[Stored data entries]
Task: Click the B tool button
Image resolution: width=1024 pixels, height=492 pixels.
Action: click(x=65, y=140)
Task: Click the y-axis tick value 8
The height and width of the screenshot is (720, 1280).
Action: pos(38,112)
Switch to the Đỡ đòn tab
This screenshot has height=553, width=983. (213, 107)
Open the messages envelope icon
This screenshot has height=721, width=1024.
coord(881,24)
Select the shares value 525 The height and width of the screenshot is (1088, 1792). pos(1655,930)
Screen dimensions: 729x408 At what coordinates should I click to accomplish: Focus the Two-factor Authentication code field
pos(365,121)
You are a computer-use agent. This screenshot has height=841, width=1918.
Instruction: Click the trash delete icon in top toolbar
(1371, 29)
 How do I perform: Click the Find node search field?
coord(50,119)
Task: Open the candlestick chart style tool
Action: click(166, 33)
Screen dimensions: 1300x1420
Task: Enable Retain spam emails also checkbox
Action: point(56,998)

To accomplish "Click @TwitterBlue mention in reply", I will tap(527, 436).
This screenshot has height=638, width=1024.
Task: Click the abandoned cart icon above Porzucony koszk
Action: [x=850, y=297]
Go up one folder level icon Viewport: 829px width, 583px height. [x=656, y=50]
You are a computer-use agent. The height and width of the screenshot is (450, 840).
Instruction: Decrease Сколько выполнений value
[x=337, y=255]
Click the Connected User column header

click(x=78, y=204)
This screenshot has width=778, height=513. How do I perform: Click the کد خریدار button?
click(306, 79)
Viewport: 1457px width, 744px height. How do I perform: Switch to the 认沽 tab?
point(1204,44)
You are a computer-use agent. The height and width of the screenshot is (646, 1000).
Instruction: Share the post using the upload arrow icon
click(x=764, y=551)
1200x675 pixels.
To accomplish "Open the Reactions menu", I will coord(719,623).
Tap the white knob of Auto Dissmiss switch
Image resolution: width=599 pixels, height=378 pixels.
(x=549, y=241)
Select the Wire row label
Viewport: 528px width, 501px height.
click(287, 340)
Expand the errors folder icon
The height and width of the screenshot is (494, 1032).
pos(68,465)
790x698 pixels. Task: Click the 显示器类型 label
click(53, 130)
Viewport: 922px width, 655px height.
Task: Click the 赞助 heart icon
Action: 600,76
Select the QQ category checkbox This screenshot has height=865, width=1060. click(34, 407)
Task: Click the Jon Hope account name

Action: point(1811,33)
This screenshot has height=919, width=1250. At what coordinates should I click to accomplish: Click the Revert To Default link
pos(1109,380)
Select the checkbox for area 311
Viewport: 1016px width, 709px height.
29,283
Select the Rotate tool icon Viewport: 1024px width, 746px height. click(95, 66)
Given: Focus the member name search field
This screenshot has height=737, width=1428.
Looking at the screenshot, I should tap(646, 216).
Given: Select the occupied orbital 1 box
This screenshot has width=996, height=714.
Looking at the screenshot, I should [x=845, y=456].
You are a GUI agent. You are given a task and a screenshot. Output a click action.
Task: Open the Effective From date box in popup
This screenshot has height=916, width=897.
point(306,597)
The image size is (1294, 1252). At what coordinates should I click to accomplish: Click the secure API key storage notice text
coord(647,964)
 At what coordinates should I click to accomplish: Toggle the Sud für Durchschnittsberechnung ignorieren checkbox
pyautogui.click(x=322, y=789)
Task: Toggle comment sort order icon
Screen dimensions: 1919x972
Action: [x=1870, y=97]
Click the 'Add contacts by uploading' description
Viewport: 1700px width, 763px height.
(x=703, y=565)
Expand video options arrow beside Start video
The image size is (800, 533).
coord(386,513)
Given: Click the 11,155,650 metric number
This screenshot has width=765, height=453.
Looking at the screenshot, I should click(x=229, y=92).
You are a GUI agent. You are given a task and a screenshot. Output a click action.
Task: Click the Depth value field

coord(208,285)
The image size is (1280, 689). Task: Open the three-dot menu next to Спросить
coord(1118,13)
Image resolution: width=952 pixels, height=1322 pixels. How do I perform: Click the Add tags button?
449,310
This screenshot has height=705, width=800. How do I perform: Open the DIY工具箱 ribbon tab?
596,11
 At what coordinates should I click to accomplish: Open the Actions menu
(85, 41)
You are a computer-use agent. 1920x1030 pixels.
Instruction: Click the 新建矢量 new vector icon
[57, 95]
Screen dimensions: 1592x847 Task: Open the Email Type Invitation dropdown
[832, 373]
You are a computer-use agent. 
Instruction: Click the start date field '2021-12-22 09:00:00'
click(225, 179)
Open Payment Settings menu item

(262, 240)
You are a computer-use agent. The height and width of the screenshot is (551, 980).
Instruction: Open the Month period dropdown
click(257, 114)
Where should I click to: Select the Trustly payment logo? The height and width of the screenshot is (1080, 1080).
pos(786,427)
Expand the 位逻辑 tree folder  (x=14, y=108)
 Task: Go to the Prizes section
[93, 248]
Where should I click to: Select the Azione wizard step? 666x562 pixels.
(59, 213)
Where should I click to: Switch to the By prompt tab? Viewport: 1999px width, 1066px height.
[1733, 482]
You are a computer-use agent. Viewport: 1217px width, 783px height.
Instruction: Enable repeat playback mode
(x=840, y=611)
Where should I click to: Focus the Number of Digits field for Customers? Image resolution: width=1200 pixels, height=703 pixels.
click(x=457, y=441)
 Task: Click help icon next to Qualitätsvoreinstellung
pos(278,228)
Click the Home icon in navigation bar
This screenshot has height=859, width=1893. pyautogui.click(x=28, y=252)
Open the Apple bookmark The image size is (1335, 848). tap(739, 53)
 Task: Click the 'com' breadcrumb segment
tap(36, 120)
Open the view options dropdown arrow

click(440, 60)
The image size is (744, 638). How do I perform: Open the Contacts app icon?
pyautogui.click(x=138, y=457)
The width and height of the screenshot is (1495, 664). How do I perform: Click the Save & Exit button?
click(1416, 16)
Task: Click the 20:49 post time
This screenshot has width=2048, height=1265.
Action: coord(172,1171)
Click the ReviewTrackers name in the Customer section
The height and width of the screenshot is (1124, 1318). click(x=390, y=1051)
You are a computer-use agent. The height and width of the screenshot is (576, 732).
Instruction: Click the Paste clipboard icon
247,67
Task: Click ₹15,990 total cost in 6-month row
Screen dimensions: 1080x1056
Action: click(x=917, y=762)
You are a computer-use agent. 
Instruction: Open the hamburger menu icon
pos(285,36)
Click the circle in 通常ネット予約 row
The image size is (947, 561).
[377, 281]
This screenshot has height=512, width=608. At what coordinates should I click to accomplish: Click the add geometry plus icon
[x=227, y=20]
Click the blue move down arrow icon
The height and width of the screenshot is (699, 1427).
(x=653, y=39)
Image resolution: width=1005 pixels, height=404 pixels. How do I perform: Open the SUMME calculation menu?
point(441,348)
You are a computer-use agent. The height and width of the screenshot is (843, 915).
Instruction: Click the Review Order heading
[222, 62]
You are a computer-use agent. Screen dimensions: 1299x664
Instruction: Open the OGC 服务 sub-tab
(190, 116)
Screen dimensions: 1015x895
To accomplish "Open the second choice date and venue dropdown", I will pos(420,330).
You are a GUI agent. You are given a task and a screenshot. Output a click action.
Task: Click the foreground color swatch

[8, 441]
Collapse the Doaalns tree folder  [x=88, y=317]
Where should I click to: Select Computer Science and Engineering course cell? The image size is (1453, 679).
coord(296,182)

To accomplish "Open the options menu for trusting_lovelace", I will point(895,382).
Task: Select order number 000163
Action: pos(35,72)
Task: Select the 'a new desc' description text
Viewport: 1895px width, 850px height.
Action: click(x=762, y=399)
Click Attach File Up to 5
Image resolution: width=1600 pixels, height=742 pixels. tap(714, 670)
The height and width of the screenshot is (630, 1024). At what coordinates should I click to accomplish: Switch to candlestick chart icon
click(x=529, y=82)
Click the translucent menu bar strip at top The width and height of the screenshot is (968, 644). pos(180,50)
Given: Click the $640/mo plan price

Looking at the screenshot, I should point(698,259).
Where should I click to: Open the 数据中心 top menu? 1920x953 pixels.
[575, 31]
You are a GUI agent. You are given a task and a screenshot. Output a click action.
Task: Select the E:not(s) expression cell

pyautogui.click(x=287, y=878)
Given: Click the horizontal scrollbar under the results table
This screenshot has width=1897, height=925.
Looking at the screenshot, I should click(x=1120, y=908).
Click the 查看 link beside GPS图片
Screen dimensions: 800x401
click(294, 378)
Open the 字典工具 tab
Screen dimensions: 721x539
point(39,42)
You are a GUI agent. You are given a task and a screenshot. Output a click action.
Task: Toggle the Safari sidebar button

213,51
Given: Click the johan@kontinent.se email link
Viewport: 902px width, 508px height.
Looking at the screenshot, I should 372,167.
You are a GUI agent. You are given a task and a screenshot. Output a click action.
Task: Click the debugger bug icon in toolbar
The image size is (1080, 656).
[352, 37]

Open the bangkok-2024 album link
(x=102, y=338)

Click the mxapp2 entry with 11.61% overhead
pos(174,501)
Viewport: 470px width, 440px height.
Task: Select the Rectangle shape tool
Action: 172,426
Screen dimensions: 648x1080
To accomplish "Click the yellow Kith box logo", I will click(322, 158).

**Task goal:**
Of the entries listed above, reproduce only the lines starting at the line containing "Go up one folder" and ending at the line containing "Given: Focus the member name search field". Include both, exactly as they stand.

**Response for this exercise:**
Go up one folder level icon Viewport: 829px width, 583px height. [x=656, y=50]
You are a computer-use agent. The height and width of the screenshot is (450, 840).
Instruction: Decrease Сколько выполнений value
[x=337, y=255]
Click the Connected User column header

click(x=78, y=204)
This screenshot has width=778, height=513. How do I perform: Click the کد خریدار button?
click(306, 79)
Viewport: 1457px width, 744px height. How do I perform: Switch to the 认沽 tab?
point(1204,44)
You are a computer-use agent. The height and width of the screenshot is (646, 1000).
Instruction: Share the post using the upload arrow icon
click(x=764, y=551)
1200x675 pixels.
To accomplish "Open the Reactions menu", I will coord(719,623).
Tap the white knob of Auto Dissmiss switch
Image resolution: width=599 pixels, height=378 pixels.
(x=549, y=241)
Select the Wire row label
Viewport: 528px width, 501px height.
click(287, 340)
Expand the errors folder icon
The height and width of the screenshot is (494, 1032).
pos(68,465)
790x698 pixels. Task: Click the 显示器类型 label
click(53, 130)
Viewport: 922px width, 655px height.
Task: Click the 赞助 heart icon
Action: 600,76
Select the QQ category checkbox This screenshot has height=865, width=1060. click(34, 407)
Task: Click the Jon Hope account name

Action: point(1811,33)
This screenshot has height=919, width=1250. At what coordinates should I click to accomplish: Click the Revert To Default link
pos(1109,380)
Select the checkbox for area 311
Viewport: 1016px width, 709px height.
29,283
Select the Rotate tool icon Viewport: 1024px width, 746px height. click(95, 66)
Given: Focus the member name search field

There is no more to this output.